> INPUT ROWS:
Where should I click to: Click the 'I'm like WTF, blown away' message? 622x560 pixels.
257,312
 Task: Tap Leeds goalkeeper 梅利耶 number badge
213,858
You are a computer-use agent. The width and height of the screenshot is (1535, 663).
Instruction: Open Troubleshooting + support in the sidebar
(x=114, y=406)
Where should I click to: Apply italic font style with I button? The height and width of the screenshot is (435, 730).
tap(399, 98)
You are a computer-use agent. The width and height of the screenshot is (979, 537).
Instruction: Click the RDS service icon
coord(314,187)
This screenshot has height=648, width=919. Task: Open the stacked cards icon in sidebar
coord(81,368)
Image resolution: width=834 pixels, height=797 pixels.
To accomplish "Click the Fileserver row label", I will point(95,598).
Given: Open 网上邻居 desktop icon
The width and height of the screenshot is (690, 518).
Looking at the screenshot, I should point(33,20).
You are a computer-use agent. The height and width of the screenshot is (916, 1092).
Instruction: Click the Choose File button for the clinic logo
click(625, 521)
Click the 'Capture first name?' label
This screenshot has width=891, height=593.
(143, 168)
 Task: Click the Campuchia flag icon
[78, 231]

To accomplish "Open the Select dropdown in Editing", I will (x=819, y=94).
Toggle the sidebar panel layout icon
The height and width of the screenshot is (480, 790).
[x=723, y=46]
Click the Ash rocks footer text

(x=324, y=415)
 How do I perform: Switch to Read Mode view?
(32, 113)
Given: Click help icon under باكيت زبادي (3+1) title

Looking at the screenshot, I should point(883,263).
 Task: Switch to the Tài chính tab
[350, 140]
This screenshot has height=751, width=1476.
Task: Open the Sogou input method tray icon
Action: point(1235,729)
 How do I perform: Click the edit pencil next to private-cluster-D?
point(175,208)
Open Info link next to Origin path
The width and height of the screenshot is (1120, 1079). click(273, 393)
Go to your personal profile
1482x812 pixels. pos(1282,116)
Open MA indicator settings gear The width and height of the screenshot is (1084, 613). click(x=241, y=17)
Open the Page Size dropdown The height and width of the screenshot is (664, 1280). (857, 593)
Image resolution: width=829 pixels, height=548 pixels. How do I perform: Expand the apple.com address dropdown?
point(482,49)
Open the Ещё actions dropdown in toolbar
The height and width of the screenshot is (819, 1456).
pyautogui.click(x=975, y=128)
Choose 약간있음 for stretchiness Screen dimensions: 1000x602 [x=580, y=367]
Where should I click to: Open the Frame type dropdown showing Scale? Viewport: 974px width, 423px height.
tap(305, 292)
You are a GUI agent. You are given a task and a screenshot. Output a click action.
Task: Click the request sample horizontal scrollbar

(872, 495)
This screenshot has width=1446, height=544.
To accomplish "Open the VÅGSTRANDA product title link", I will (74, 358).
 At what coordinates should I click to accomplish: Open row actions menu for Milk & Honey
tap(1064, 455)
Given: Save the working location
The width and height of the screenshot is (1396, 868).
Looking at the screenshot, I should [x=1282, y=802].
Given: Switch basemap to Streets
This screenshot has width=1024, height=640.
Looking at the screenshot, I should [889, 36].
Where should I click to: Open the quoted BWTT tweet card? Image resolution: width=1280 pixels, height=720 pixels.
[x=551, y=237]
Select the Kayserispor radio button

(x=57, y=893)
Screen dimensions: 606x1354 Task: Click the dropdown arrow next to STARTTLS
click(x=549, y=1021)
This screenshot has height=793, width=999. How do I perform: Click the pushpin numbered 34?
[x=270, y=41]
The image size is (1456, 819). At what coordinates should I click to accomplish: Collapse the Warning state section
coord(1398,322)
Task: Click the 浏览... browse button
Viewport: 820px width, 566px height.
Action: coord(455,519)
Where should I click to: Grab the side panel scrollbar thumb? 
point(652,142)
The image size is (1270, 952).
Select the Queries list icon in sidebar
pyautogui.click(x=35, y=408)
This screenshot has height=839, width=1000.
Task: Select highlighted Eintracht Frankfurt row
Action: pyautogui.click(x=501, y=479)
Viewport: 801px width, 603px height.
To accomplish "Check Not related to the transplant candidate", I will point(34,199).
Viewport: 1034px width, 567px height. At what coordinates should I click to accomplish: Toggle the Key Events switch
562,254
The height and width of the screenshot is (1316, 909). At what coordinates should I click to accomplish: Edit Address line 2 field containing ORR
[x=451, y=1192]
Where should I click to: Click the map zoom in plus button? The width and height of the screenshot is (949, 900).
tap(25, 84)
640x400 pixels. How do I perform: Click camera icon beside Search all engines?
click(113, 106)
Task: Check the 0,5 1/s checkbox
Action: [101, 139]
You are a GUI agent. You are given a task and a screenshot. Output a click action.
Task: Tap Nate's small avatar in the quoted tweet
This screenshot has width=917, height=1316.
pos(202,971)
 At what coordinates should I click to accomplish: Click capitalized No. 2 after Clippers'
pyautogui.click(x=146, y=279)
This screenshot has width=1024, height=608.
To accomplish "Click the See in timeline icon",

> WHAT IS ASKED: Reproduce every entry above verbatim, keeping each line and its order unchanged.

> REPLY:
Where should I click to: Click the 'I'm like WTF, blown away' message? 622x560 pixels.
257,312
 Task: Tap Leeds goalkeeper 梅利耶 number badge
213,858
You are a computer-use agent. The width and height of the screenshot is (1535, 663).
Instruction: Open Troubleshooting + support in the sidebar
(x=114, y=406)
Where should I click to: Apply italic font style with I button? The height and width of the screenshot is (435, 730).
tap(399, 98)
You are a computer-use agent. The width and height of the screenshot is (979, 537).
Instruction: Click the RDS service icon
coord(314,187)
This screenshot has height=648, width=919. Task: Open the stacked cards icon in sidebar
coord(81,368)
Image resolution: width=834 pixels, height=797 pixels.
To accomplish "Click the Fileserver row label", I will point(95,598).
Given: Open 网上邻居 desktop icon
The width and height of the screenshot is (690, 518).
Looking at the screenshot, I should point(33,20).
You are a computer-use agent. The height and width of the screenshot is (916, 1092).
Instruction: Click the Choose File button for the clinic logo
click(625, 521)
Click the 'Capture first name?' label
This screenshot has width=891, height=593.
(143, 168)
 Task: Click the Campuchia flag icon
[78, 231]

To accomplish "Open the Select dropdown in Editing", I will (x=819, y=94).
Toggle the sidebar panel layout icon
The height and width of the screenshot is (480, 790).
[x=723, y=46]
Click the Ash rocks footer text

(x=324, y=415)
 How do I perform: Switch to Read Mode view?
(32, 113)
Given: Click help icon under باكيت زبادي (3+1) title

Looking at the screenshot, I should point(883,263).
 Task: Switch to the Tài chính tab
[350, 140]
This screenshot has height=751, width=1476.
Task: Open the Sogou input method tray icon
Action: point(1235,729)
 How do I perform: Click the edit pencil next to private-cluster-D?
point(175,208)
Open Info link next to Origin path
The width and height of the screenshot is (1120, 1079). click(273, 393)
Go to your personal profile
1482x812 pixels. pos(1282,116)
Open MA indicator settings gear The width and height of the screenshot is (1084, 613). click(x=241, y=17)
Open the Page Size dropdown The height and width of the screenshot is (664, 1280). (857, 593)
Image resolution: width=829 pixels, height=548 pixels. How do I perform: Expand the apple.com address dropdown?
point(482,49)
Open the Ещё actions dropdown in toolbar
The height and width of the screenshot is (819, 1456).
pyautogui.click(x=975, y=128)
Choose 약간있음 for stretchiness Screen dimensions: 1000x602 [x=580, y=367]
Where should I click to: Open the Frame type dropdown showing Scale? Viewport: 974px width, 423px height.
tap(305, 292)
You are a GUI agent. You are given a task and a screenshot. Output a click action.
Task: Click the request sample horizontal scrollbar

(872, 495)
This screenshot has width=1446, height=544.
To accomplish "Open the VÅGSTRANDA product title link", I will (74, 358).
 At what coordinates should I click to accomplish: Open row actions menu for Milk & Honey
tap(1064, 455)
Given: Save the working location
The width and height of the screenshot is (1396, 868).
Looking at the screenshot, I should [x=1282, y=802].
Given: Switch basemap to Streets
This screenshot has width=1024, height=640.
Looking at the screenshot, I should [889, 36].
Where should I click to: Open the quoted BWTT tweet card? Image resolution: width=1280 pixels, height=720 pixels.
[x=551, y=237]
Select the Kayserispor radio button

(x=57, y=893)
Screen dimensions: 606x1354 Task: Click the dropdown arrow next to STARTTLS
click(x=549, y=1021)
This screenshot has height=793, width=999. How do I perform: Click the pushpin numbered 34?
[x=270, y=41]
The image size is (1456, 819). At what coordinates should I click to accomplish: Collapse the Warning state section
coord(1398,322)
Task: Click the 浏览... browse button
Viewport: 820px width, 566px height.
Action: coord(455,519)
Where should I click to: Grab the side panel scrollbar thumb? 
point(652,142)
The image size is (1270, 952).
Select the Queries list icon in sidebar
pyautogui.click(x=35, y=408)
This screenshot has height=839, width=1000.
Task: Select highlighted Eintracht Frankfurt row
Action: pyautogui.click(x=501, y=479)
Viewport: 801px width, 603px height.
To accomplish "Check Not related to the transplant candidate", I will point(34,199).
Viewport: 1034px width, 567px height. At what coordinates should I click to accomplish: Toggle the Key Events switch
562,254
The height and width of the screenshot is (1316, 909). At what coordinates should I click to accomplish: Edit Address line 2 field containing ORR
[x=451, y=1192]
Where should I click to: Click the map zoom in plus button? The width and height of the screenshot is (949, 900).
tap(25, 84)
640x400 pixels. How do I perform: Click camera icon beside Search all engines?
click(113, 106)
Task: Check the 0,5 1/s checkbox
Action: [101, 139]
You are a GUI agent. You are given a task and a screenshot. Output a click action.
Task: Tap Nate's small avatar in the quoted tweet
This screenshot has width=917, height=1316.
pos(202,971)
 At what coordinates should I click to accomplish: Click capitalized No. 2 after Clippers'
pyautogui.click(x=146, y=279)
This screenshot has width=1024, height=608.
To accomplish "Click the See in timeline icon",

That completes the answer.